__Work instructions__: Repeat the records exactly. Leave out the pictures.
*** Opening Records shown ***
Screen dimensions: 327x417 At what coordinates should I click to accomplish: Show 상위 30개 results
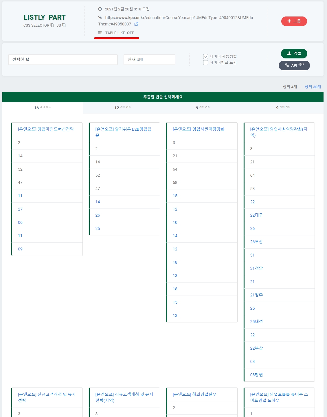pyautogui.click(x=313, y=87)
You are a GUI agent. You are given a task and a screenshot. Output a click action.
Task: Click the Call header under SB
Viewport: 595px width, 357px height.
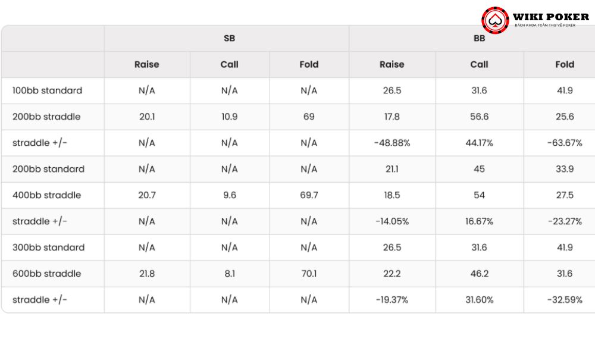pos(229,64)
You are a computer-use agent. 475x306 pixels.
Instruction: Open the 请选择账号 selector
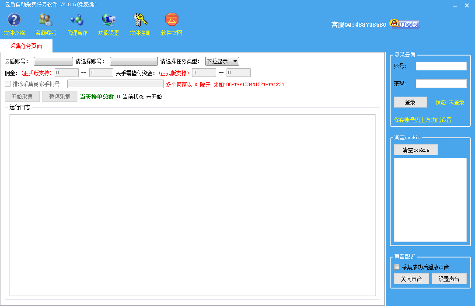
*** Closing Records shown ***
__Response box__:
Screen dimensions: 327x417 At what coordinates should I click to accomplish: Show 상위 30개 results
pyautogui.click(x=313, y=87)
You are a GUI agent. You are given a task and a screenshot. Output a click action.
Task: Click the Call header under SB
Viewport: 595px width, 357px height.
pos(229,64)
You are a computer-use agent. 475x306 pixels.
Instruction: Open the 请选择账号 selector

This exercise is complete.